Going into the summer- I suspect energy is going to be a big deal.

Expect to see gas stations run out of gas. Not related to this- but there’s a lot of factors.

If there’s a gas shortage, it’s because there are anti price-gouging laws. Cause and effect.

Price gouging is a fix for a problem, not a problem.

ThePrimordialOrderedPair | May 9, 2021 at 3:04 pm

An administration official said that an investigation into the episode was in the very early stages, and that it was unclear whether the hacker was a nation or a criminal group. At times, they work in concert.
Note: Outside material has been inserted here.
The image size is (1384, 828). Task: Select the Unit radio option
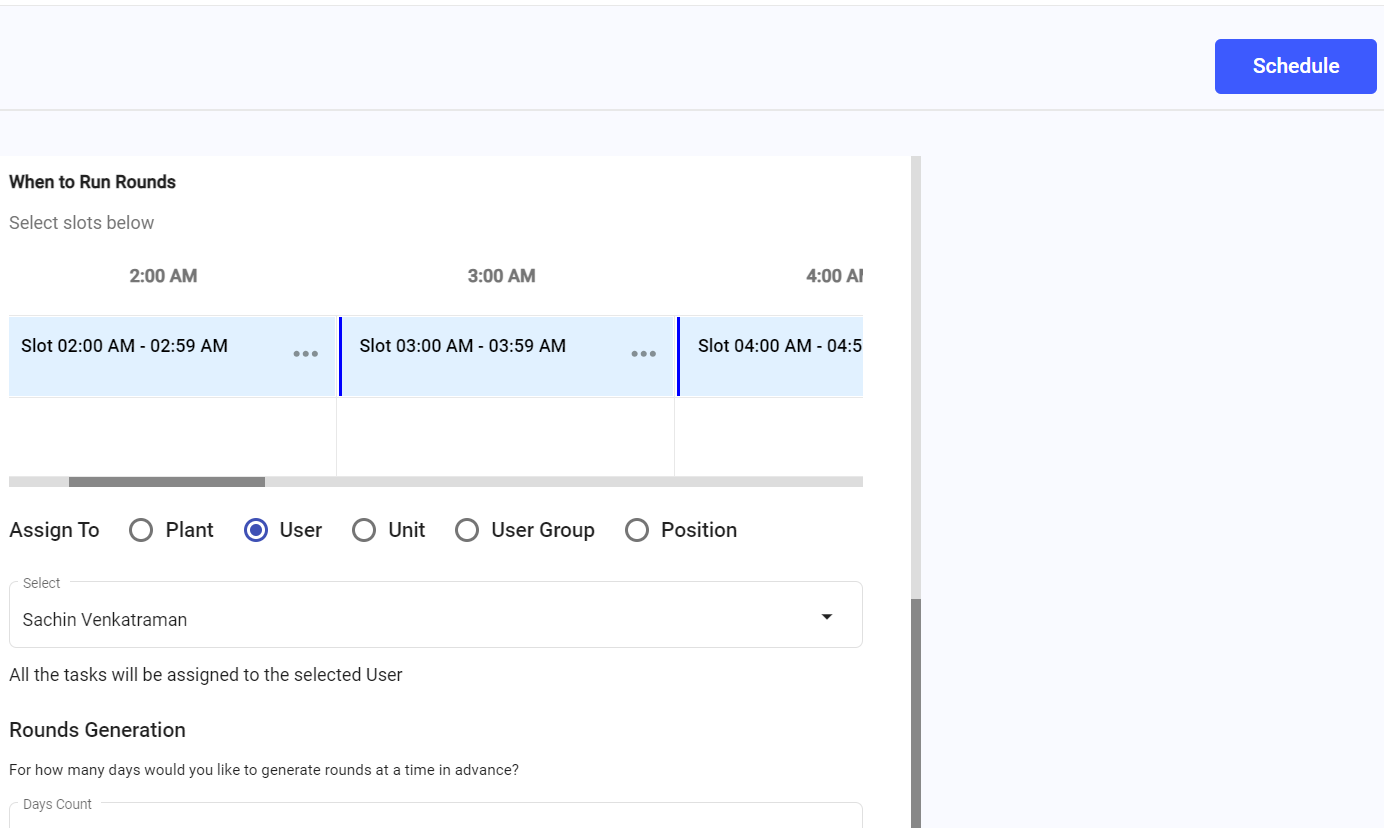pos(364,530)
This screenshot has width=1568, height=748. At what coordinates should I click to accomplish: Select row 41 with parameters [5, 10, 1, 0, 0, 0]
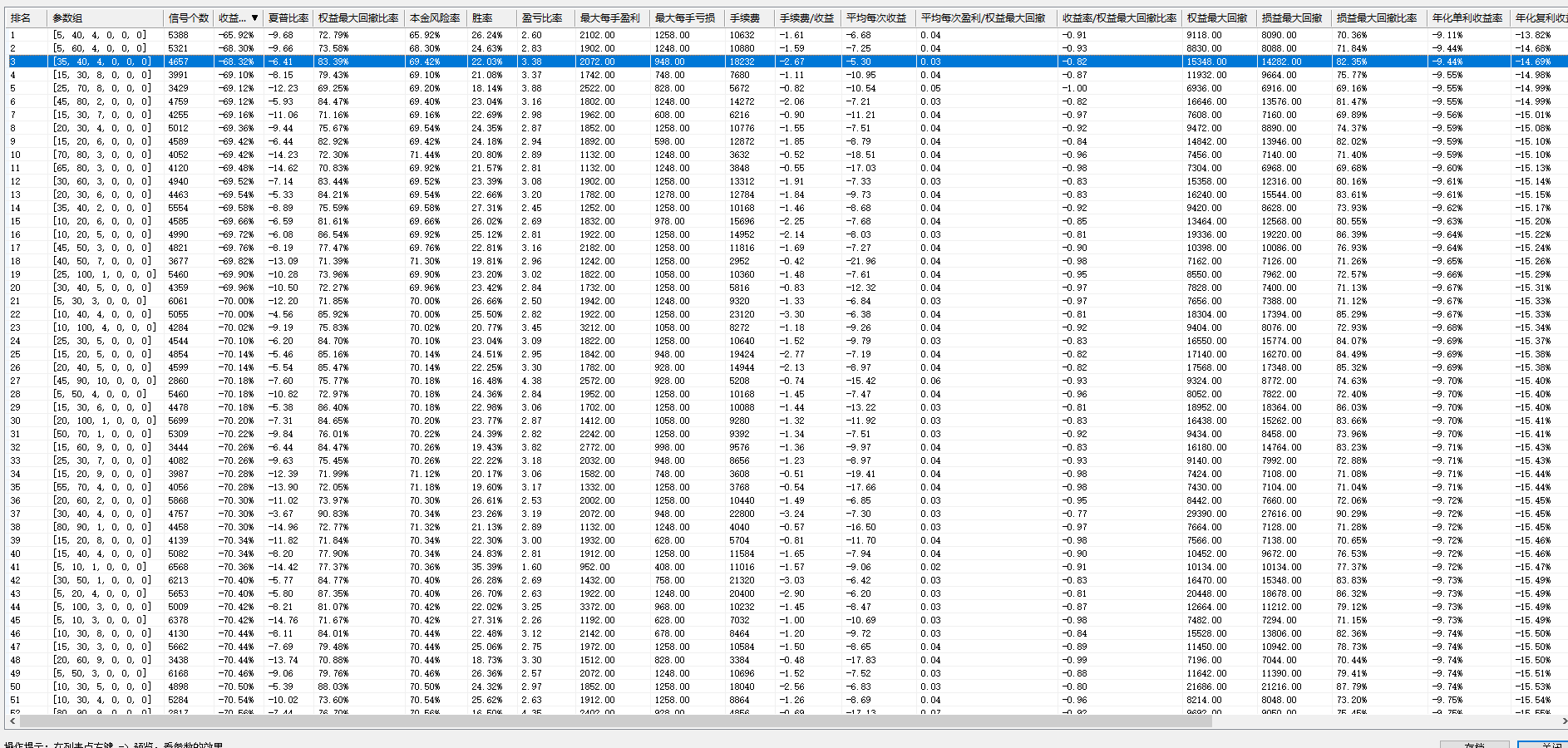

But so far, a senior administration official said, there was no evidence that a nation-state was involved in the attack.

LOL.

But a simple phishing attack on the stupid John Podesta (who was even advised by their local security folks not to click on the links) and the capture of some dem emails and files was “so sophisticated” an operation that it could have been no other than a nation-state (and the dreaded “Grizzly Steppe”), which eventually morphed into the outrageous lies about Trump (the only actual patriot in the race) colluding with Russia and being impeached … twice!

Firewalls and passwords are flimsy defenses. The only thing that will give real protection is a system physically isolated from the internet. No wifi connections. Make it all hardwired end to end.